Calculating AUC and GINI model metrics for logistic classification

For logistics classification problem we use AUC metrics to check the model performance. The higher is better however any value above 80% is considered good and over 90% means the model is behaving great.

AUC is an abbreviation for Area Under the Curve. It is used in classification analysis in order to determine which of the used models predicts the classes best. An example of its application are ROC curves. Here, the true positive rates are plotted against false positive rates. You can learn more about AUC in this QUORA discussion.

We will also look for GINI metric which you can learn from wiki.  In this example we will learn how AUC and GINI model metric is calculated using True Positive Results (TPR) and False Positive Results (FPR) values from a given test dataset.

You can get the full working Jupyter Notebook here from my Github.

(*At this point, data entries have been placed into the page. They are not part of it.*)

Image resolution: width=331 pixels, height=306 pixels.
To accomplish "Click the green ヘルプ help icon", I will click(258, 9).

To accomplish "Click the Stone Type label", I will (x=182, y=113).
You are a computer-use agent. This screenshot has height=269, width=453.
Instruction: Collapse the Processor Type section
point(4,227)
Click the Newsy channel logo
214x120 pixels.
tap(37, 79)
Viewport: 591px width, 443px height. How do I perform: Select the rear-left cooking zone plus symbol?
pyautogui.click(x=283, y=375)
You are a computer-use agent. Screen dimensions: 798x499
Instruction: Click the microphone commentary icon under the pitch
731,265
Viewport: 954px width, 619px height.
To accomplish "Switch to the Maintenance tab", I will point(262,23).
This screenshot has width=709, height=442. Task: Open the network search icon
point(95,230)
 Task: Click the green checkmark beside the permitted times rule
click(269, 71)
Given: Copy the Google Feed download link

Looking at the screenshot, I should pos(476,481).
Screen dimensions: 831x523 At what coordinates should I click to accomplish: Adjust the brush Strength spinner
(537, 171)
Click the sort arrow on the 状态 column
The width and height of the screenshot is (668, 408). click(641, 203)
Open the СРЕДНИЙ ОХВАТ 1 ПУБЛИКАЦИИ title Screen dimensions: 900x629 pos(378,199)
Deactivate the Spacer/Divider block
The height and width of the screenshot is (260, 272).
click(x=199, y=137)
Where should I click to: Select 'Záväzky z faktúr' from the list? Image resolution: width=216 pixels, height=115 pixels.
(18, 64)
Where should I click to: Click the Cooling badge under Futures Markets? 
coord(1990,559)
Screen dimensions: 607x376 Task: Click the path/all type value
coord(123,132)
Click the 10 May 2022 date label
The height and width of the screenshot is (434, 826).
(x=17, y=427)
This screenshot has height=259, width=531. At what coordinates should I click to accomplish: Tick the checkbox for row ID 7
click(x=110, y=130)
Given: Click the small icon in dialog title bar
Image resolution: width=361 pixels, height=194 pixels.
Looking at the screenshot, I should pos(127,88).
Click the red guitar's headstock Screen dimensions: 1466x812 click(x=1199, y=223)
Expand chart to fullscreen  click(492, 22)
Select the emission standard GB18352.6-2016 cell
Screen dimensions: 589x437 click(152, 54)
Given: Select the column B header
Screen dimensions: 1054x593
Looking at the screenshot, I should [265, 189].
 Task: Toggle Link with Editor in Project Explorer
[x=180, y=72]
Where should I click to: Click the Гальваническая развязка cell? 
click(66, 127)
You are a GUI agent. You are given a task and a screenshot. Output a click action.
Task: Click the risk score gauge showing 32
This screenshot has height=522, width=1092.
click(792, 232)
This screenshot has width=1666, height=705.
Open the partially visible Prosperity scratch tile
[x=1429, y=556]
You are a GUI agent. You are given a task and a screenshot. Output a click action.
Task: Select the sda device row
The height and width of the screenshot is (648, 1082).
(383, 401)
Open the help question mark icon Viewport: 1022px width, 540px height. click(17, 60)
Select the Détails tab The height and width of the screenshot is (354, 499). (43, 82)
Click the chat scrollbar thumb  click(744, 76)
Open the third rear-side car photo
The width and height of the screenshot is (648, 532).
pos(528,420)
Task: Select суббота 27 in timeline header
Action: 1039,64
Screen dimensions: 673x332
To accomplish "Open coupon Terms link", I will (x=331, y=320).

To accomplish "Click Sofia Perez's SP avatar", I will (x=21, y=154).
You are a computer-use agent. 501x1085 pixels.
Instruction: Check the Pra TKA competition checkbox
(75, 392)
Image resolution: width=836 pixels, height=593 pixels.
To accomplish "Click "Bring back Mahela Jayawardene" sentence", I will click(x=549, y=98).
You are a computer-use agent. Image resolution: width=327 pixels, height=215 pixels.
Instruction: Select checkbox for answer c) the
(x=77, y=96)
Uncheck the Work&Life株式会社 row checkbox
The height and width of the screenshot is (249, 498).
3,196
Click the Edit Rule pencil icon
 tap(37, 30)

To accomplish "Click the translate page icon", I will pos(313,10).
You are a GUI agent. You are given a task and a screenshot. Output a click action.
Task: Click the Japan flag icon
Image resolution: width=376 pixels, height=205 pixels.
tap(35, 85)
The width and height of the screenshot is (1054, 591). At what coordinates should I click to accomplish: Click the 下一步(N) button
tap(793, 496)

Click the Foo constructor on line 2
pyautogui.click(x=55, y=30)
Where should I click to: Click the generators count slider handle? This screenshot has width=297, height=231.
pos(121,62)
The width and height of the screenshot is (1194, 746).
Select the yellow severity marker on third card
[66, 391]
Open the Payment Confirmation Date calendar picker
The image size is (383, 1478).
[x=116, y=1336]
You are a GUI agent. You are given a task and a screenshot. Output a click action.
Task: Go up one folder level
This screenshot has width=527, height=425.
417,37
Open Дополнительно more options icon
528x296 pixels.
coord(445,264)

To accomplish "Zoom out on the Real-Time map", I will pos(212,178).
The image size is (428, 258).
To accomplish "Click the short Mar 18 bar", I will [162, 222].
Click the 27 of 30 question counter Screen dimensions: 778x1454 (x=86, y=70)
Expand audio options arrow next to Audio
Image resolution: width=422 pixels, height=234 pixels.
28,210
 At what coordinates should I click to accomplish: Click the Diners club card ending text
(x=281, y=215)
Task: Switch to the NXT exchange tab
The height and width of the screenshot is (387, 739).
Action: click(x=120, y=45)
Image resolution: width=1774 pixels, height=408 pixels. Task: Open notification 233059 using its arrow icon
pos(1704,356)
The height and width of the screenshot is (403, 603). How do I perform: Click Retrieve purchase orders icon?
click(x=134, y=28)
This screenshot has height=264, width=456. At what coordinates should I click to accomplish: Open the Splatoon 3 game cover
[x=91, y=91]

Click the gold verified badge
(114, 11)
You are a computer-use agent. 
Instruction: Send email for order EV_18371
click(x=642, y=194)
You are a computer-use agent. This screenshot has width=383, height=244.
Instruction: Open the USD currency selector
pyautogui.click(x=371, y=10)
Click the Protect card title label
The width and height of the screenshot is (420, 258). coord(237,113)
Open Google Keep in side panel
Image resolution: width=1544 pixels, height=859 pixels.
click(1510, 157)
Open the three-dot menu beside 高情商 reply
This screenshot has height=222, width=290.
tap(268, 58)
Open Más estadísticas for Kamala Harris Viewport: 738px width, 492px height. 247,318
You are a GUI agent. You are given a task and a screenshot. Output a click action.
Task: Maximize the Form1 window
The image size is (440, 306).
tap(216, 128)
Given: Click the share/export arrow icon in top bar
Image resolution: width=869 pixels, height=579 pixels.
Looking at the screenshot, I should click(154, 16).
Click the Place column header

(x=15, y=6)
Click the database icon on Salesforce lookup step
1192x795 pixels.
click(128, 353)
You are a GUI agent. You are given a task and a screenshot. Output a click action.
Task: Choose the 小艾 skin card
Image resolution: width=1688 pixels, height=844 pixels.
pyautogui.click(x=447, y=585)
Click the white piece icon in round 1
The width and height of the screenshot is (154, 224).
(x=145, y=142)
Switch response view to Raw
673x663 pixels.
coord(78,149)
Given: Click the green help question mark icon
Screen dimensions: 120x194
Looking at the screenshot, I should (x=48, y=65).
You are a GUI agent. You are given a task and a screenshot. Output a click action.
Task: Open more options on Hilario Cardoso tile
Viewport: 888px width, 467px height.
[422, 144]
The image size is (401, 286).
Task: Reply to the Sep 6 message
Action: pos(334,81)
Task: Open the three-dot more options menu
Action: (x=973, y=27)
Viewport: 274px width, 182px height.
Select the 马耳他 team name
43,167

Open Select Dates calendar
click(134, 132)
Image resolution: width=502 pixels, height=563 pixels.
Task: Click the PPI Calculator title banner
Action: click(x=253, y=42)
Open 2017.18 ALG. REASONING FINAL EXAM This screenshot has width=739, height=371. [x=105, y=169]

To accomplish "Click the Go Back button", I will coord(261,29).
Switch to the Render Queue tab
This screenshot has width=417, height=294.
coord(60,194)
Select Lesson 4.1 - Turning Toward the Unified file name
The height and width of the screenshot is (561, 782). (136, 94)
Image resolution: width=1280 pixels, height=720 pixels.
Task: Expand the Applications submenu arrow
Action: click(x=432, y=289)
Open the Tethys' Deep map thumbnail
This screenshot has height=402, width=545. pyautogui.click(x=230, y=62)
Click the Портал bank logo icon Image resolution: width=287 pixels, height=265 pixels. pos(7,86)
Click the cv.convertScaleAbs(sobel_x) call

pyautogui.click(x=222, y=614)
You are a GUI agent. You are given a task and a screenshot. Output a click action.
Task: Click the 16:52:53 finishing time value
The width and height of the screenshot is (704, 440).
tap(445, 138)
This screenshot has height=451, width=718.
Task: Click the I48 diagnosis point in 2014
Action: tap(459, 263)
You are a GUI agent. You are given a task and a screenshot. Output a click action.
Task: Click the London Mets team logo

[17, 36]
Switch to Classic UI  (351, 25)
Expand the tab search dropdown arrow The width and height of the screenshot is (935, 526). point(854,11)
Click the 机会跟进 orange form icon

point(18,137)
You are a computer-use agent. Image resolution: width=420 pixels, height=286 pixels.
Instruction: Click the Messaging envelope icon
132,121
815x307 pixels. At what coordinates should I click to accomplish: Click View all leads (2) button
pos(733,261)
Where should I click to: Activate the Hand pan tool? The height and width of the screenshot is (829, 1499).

Lets build a logistic classification model in H2O using the prostate data set:

Preparation of H2O environment and dataset:

## Importing required libraries
import h2o
import sys
import pandas as pd
from h2o.estimators.gbm import H2OGradientBoostingEstimator

## Starting H2O machine learning cluster
h2o.init()

## Importing dataset
local_url = "https://raw.githubusercontent.com/h2oai/sparkling-water/master/examples/smalldata/prostate/prostate.csv"
df = h2o.import_file(local_url)

## defining feaures and response column
y = "CAPSULE"
feature_names = df.col_names
feature_names.remove(y)

## setting our response column to catagorical so our model classify the problem
df[y] = df[y].asfactor()

Now we will be splitting the dataset into 3 sets for training, validation and test:

df_train, df_valid, df_test = df.split_frame(ratios=[0.8,0.1])
print(df_train.shape)
print(df_valid.shape)
print(df_test.shape)

Setting  H2O GBM Estimator and building GBM Model:

prostate_gbm = H2OGradientBoostingEstimator(model_id = "prostate_gbm",
 ntrees=500,
 learn_rate=0.001,
 max_depth=10,
 score_each_iteration=True)

## Building H2O GBM Model:
prostate_gbm.train(x = feature_names, y = y, training_frame=df_train, validation_frame=df_valid)

## Understand the H2O GBM Model
prostate_gbm

Generating model performance with training, validation & test datasets:

train_performance = prostate_gbm.model_performance(df_train)
valid_performance = prostate_gbm.model_performance(df_valid)
test_performance = prostate_gbm.model_performance(df_test)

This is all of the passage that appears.